▶ [Task requirements]: Retype only the lines running from the beginning of the entries below to the line with "Screen dimensions: 480x400", both included. Do not include pictures.

▶ [Dataset entries]:

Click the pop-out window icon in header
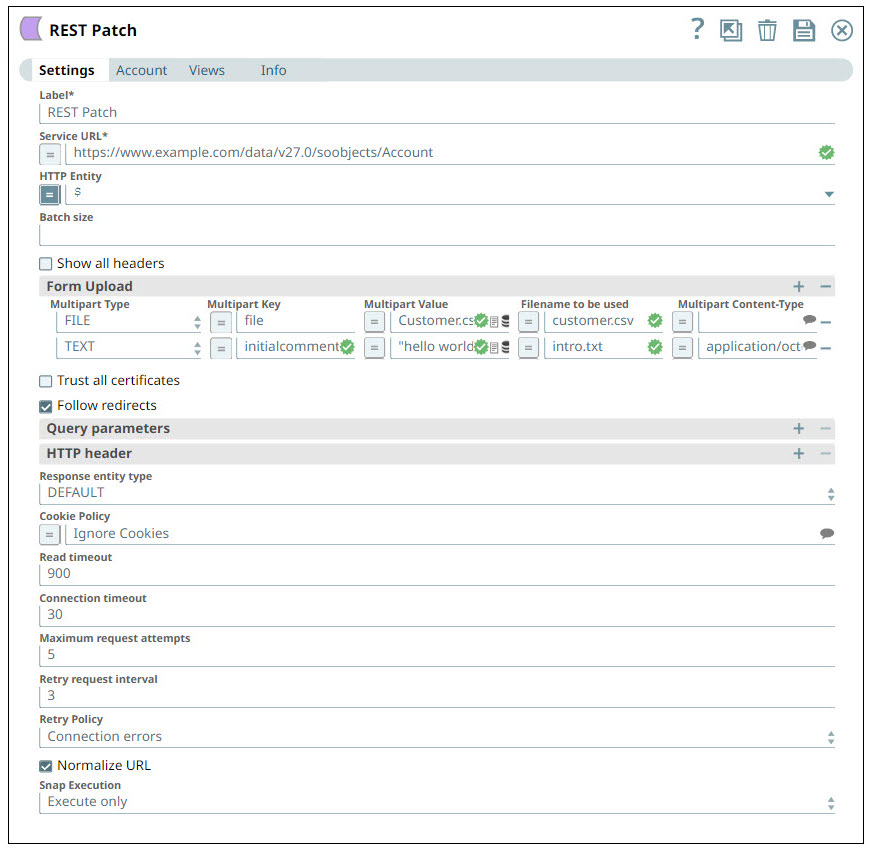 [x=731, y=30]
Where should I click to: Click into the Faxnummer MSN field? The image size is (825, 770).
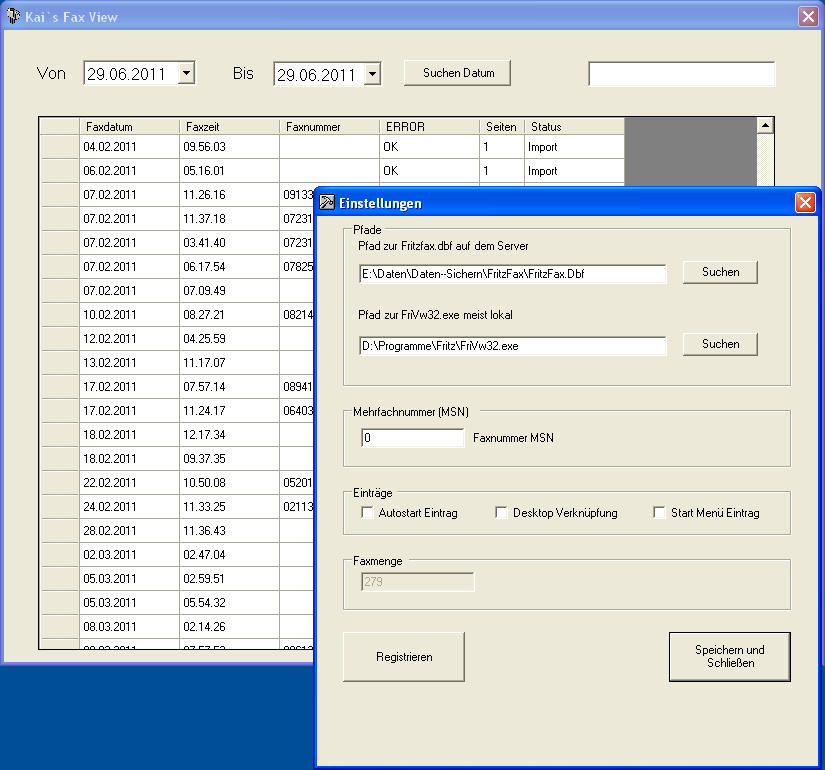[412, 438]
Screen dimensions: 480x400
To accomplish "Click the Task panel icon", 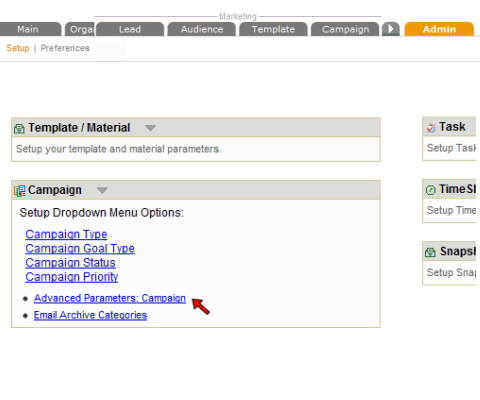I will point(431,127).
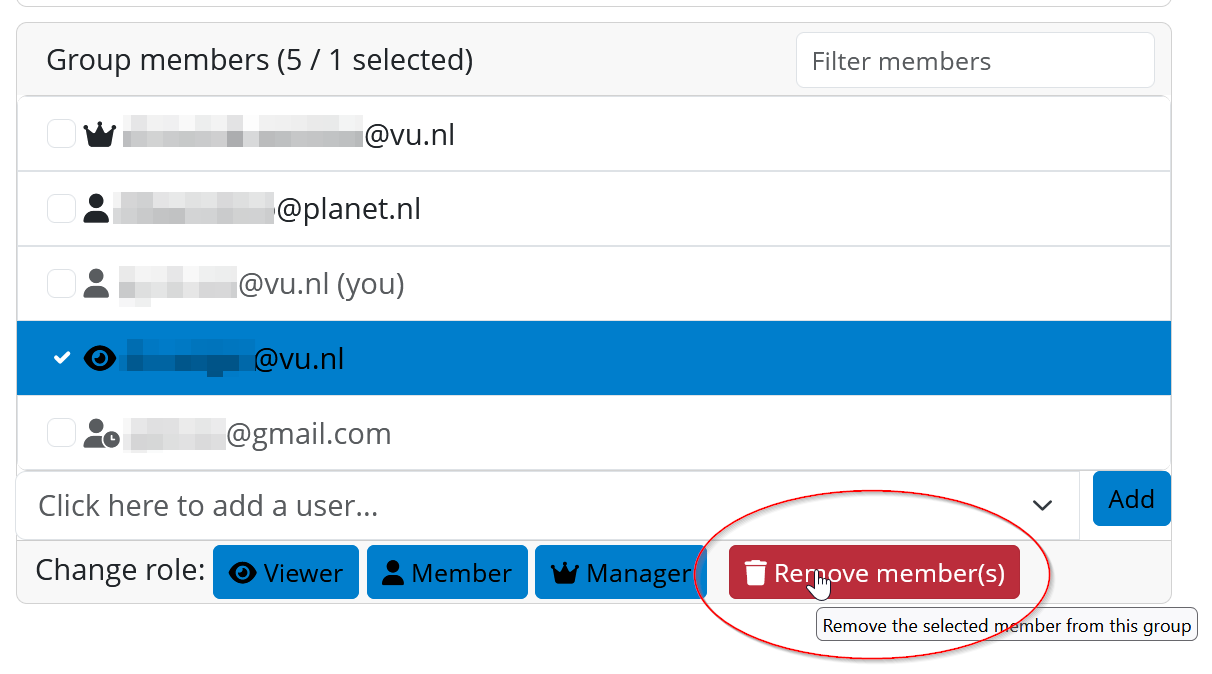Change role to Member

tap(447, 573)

▶ [Response box]:
Click the pop-out window icon in header
 [x=731, y=30]
Where should I click to: Click into the Faxnummer MSN field? The image size is (825, 770).
[412, 438]
Screen dimensions: 480x400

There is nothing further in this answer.